» **ASSIGNED TASK**: Set down every entry word for word. Omit the pictures.

(Collected data entries)

%%

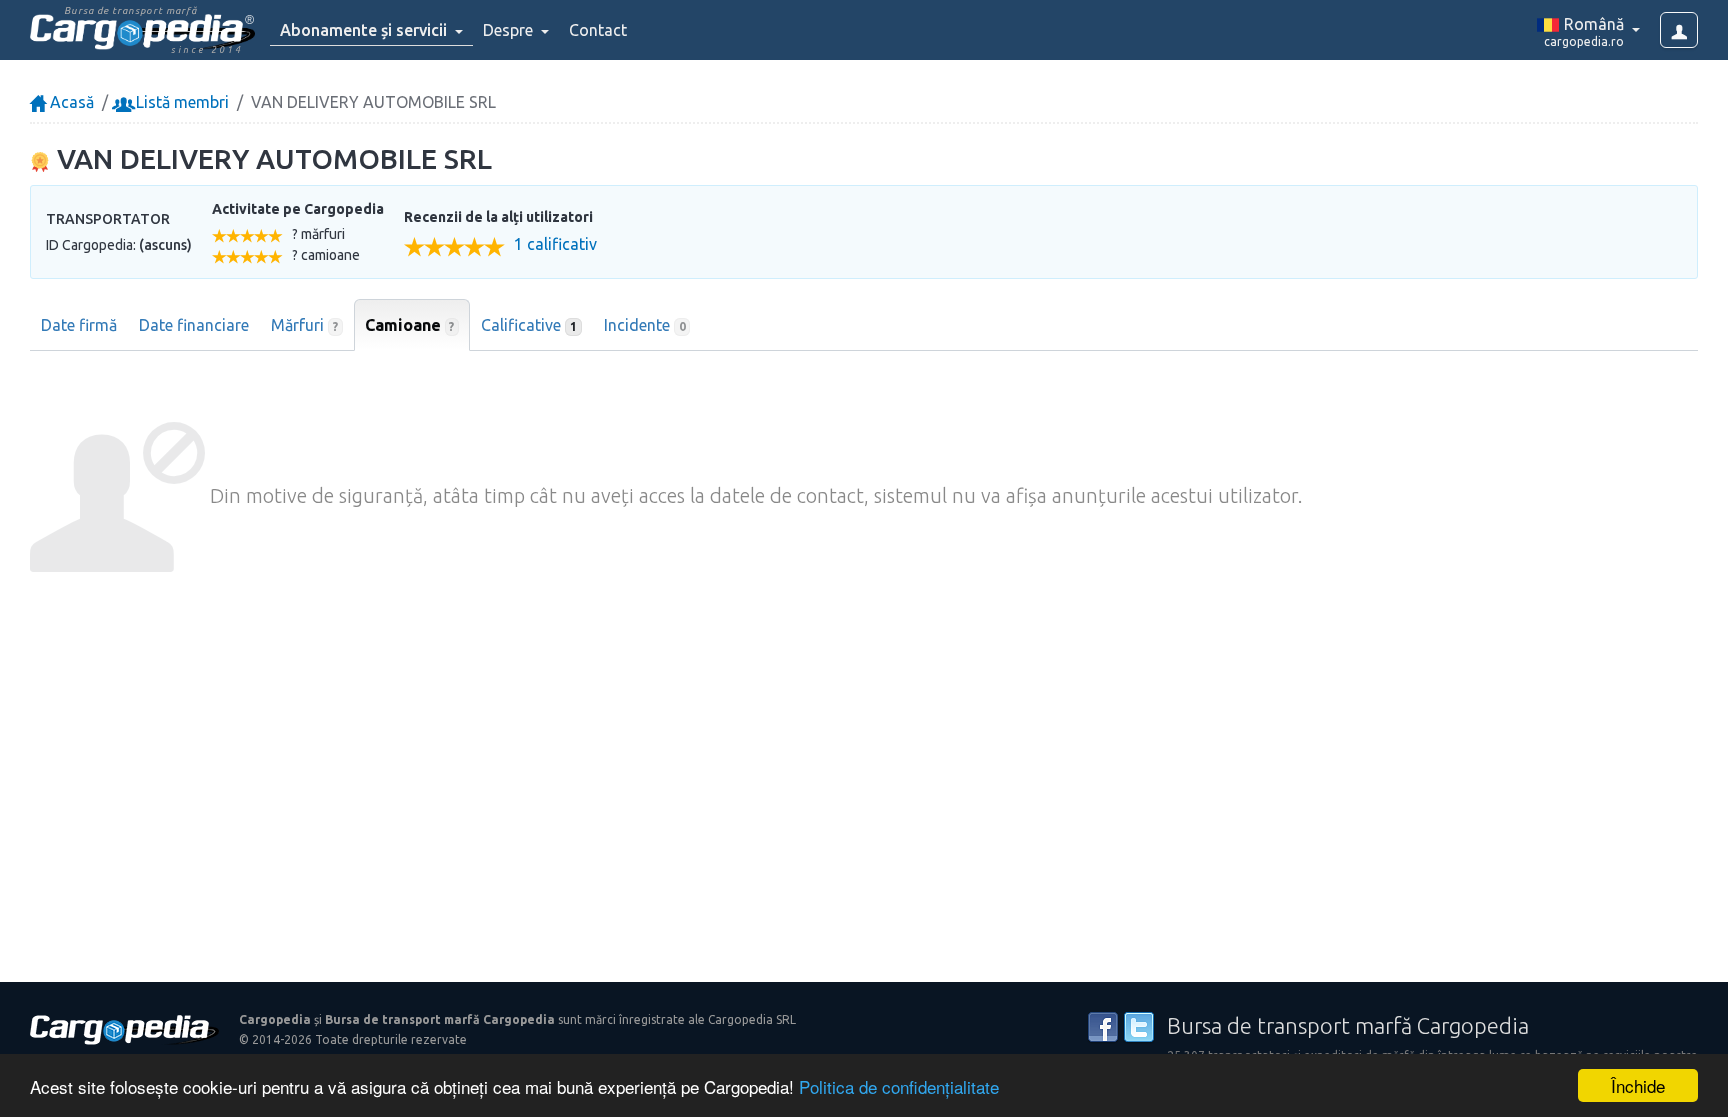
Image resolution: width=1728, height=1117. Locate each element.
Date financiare (194, 325)
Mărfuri (304, 325)
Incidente (645, 325)
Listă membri (180, 102)
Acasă (70, 102)
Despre (510, 30)
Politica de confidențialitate (899, 1086)
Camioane (410, 325)
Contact (598, 30)
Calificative (529, 325)
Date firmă (79, 325)
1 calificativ (555, 244)
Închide (1638, 1085)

%%

» **YOUR RESPONSE**:
Image resolution: width=1728, height=1117. Locate each element.
Date financiare (194, 325)
Mărfuri (304, 325)
Incidente (645, 325)
Listă membri (180, 102)
Acasă (70, 102)
Despre (510, 30)
Politica de confidențialitate (899, 1086)
Camioane (410, 325)
Contact (598, 30)
Calificative (529, 325)
Date firmă (79, 325)
1 calificativ (555, 244)
Închide (1638, 1085)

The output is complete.